Reinforcement Learning from Human Feedback (RLHF)
Preference Learning algorithms (DPO, KTO)
Chain-of-Thought (CoT) prompting

Key Terms

Preference Tree: A data structure where an instruction is the root, and branches represent different reasoning attempts (correct and incorrect), enabling preference learning at multiple turns.

DPO: Direct Preference Optimization—an algorithm optimizing the policy to satisfy preferences without an explicit reward model. Found here to fail for reasoning.

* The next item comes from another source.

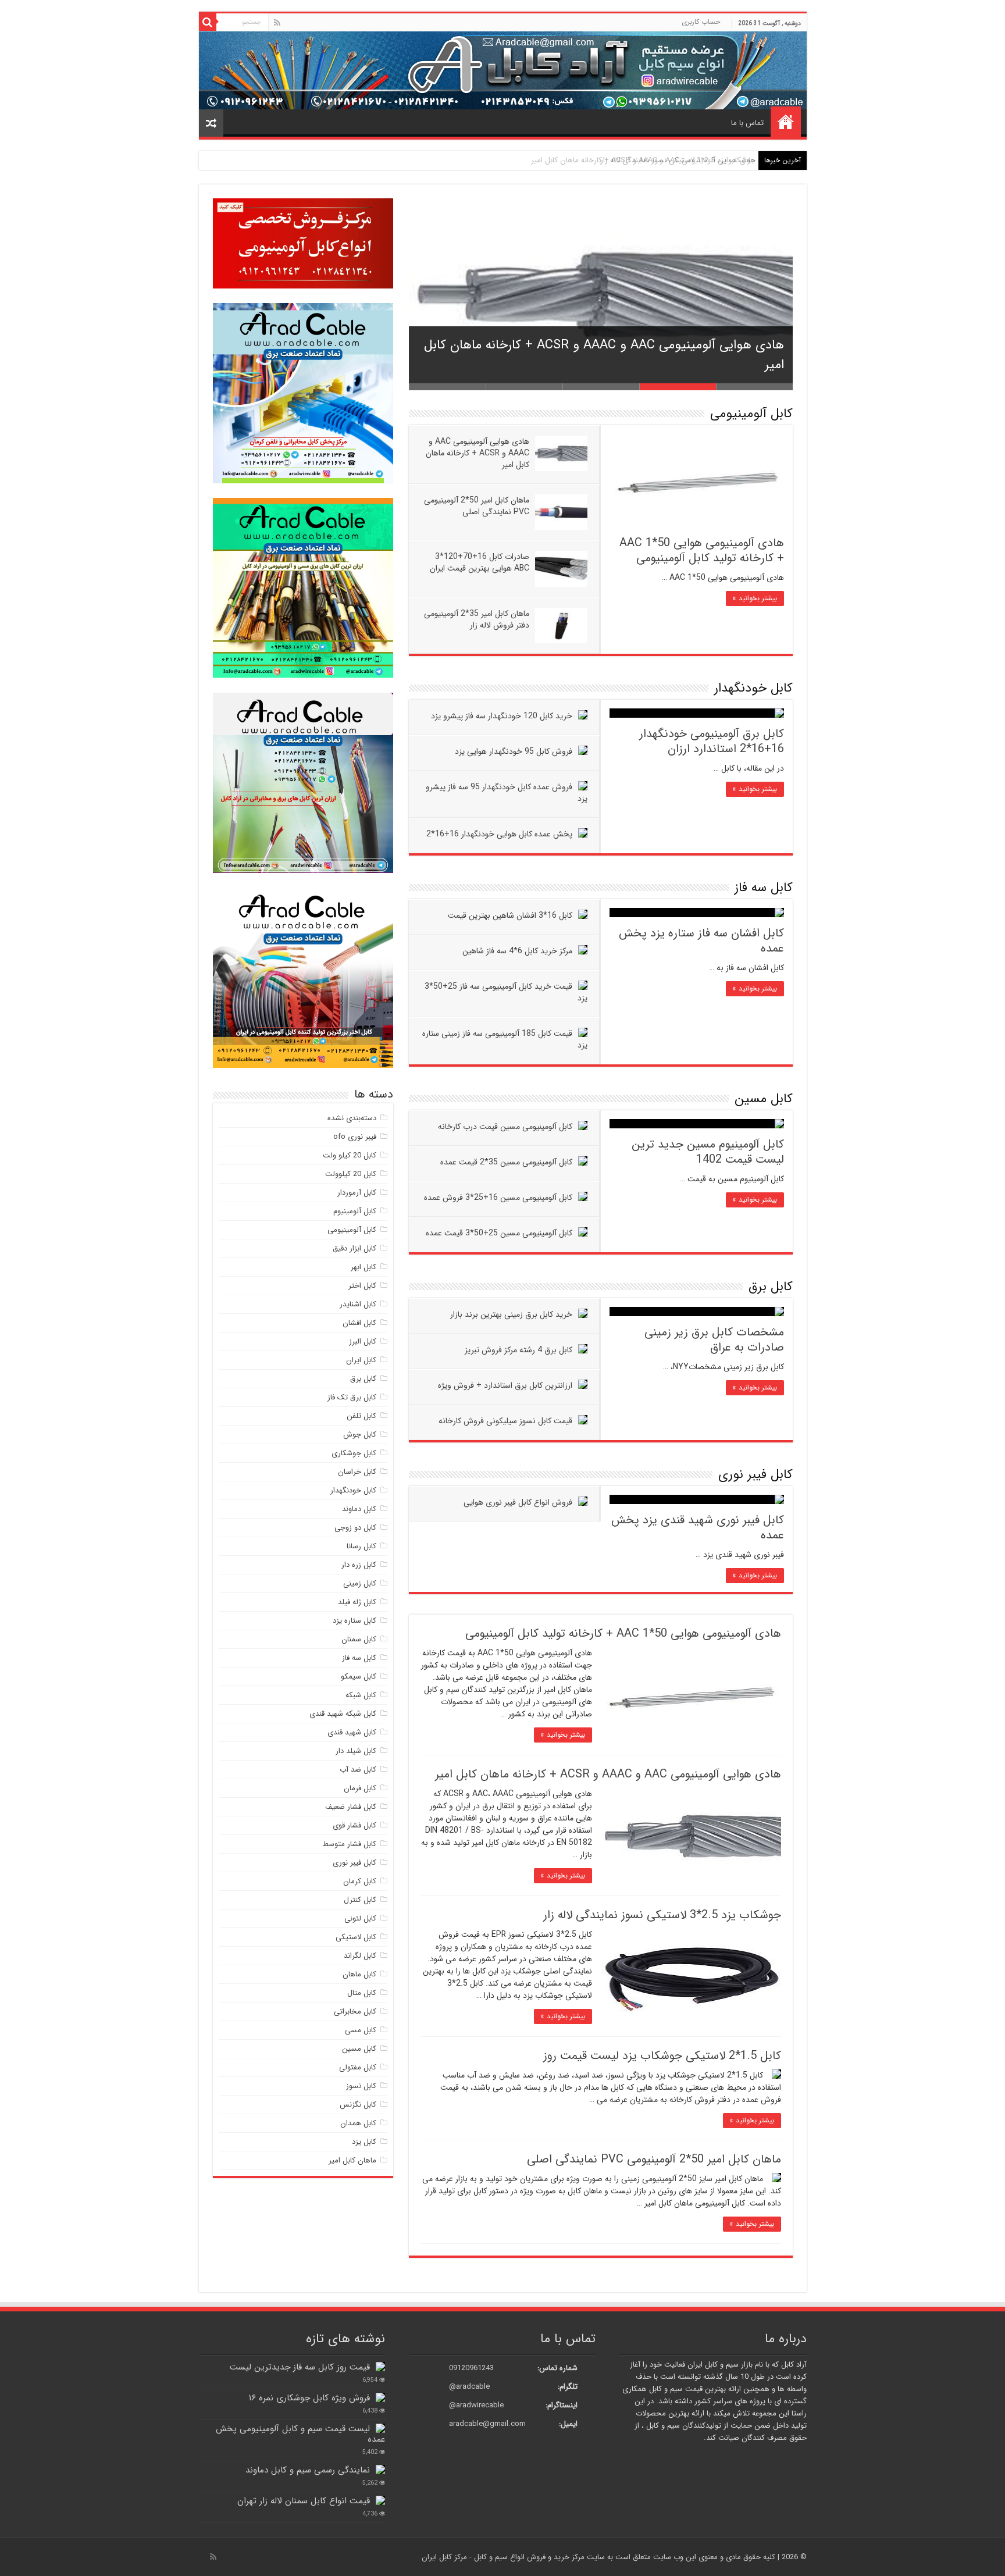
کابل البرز (362, 1341)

KTO: Kahneman-Tversky Optimization—a preference learning method that aligns models using unpaired binary feedback (good/bad) rather than paired comparisons.

NCA: Noise Contrastive Alignment—a method that aligns models by contrasting the probability of the chosen response against a noise distribution.

SFT: Supervised Fine-Tuning—training the model on high-quality demonstration data before alignment.

Bradley-Terry (BT) Model: A standard statistical model for estimating the probability that one item is preferred over another, used in training reward models.

UltraInteract: The newly curated dataset in this paper containing 220K interaction trajectories structured as preference trees.